No Permissions Needed
This workflow uses shell execution and the ffmpeg capability only. No computer-use, no browser, no screen recording, no macOS permissions.
The Prompt
Attach your video file to the conversation, then send:
Convert this video to MP3 audio. Use high quality (192kbps).
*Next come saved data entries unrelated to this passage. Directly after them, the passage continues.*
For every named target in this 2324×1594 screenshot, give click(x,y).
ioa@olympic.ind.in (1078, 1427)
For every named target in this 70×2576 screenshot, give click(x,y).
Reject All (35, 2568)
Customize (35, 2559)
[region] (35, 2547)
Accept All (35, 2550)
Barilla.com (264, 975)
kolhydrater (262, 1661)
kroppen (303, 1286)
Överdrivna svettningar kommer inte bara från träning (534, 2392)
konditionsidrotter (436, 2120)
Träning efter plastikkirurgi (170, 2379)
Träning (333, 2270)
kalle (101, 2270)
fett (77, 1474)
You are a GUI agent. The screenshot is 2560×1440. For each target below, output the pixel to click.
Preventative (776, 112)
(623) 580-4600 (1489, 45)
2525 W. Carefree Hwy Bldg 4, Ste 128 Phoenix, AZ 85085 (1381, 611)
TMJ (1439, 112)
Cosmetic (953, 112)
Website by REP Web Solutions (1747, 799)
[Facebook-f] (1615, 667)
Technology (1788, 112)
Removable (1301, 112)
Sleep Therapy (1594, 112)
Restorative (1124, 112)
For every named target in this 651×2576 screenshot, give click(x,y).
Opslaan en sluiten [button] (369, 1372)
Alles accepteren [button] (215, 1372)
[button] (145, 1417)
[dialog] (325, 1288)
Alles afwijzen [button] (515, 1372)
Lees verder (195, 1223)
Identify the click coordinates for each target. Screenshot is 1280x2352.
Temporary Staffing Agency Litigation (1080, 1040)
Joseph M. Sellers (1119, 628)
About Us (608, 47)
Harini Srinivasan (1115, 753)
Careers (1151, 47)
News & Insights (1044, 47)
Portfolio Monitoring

Save it to the workspace folder with the same filename but
.mp3 extension.
That’s it. The agent handles the rest.
Variations
Adjust the prompt to get exactly what you need:
| What You Want | Prompt |
|---|
| Lower file size | Convert this video to MP3 at 128kbps |
| Highest quality | Convert this video to MP3 at 320kbps |
| Just a clip | Extract audio from 1:30 to 3:45 as MP3 |
| Custom filename | Convert to MP3 and save as podcast-episode-12.mp3 |
| Different format | Convert this video to WAV or Convert to FLAC |
| Batch convert | Convert all .mp4 files in the workspace folder to MP3 |
How It Works
- The agent receives the attached video file.
- It calls
ffmpeg_check to verify ffmpeg is installed.
- If missing, it calls
ffmpeg_install to install it via your system’s package manager.
- It calls
ffmpeg_run with the appropriate arguments — something like:
-i input-video.mp4 -vn -acodec libmp3lame -ab 192k output-audio.mp3
- The converted MP3 appears in your workspace folder.
The -vn flag strips the video stream. The agent figures out the right codec and bitrate flags from your prompt — you don’t need to know ffmpeg syntax.
Limits
- File size — ffmpeg processes files on disk, so the practical limit is your available storage. The 500MB OOM-protection cap applies to audio buffers held in memory, not to file-based conversion.
- Codec support — ffmpeg supports virtually every audio and video format. If a codec is missing, the agent will attempt to install the required library.
- Processing time — proportional to file length and output quality. A 10-minute video converts in seconds. A 2-hour lecture takes a minute or two. No timeout is applied — the command runs until it finishes.
Cost & Model Guide
This is one of the cheapest workflows in Wolffish. The prompt is short, there’s no web research, and the heavy lifting happens in ffmpeg — not the LLM.
| Model | Approximate Cost |
|---|
| DeepSeek V4 Pro | < $0.001 |
| Claude Haiku | < $0.001 |
| Claude Sonnet | ~$0.002 |
| Claude Opus | ~$0.01 |
Use your cheapest available model. The LLM’s only job here is to translate your request into the right ffmpeg flags — any model handles that reliably.
Automating with Heartbeat
If you regularly receive video files that need audio extraction — say, meeting recordings or lecture captures — you can automate it. Open Settings > Heartbeat and add:
## Convert New Videos | Daily (09:00)
Check the workspace/recordings folder for any .mp4, .mov,
.webm, or .mkv files that don't already have a matching .mp3.
Convert each one to MP3 at 192kbps and save the .mp3 next to
the original video file. After converting, list what was
processed.
Change the folder path and schedule to match your workflow. Cron (*/30 * * * *) runs every 30 minutes for near-real-time conversion.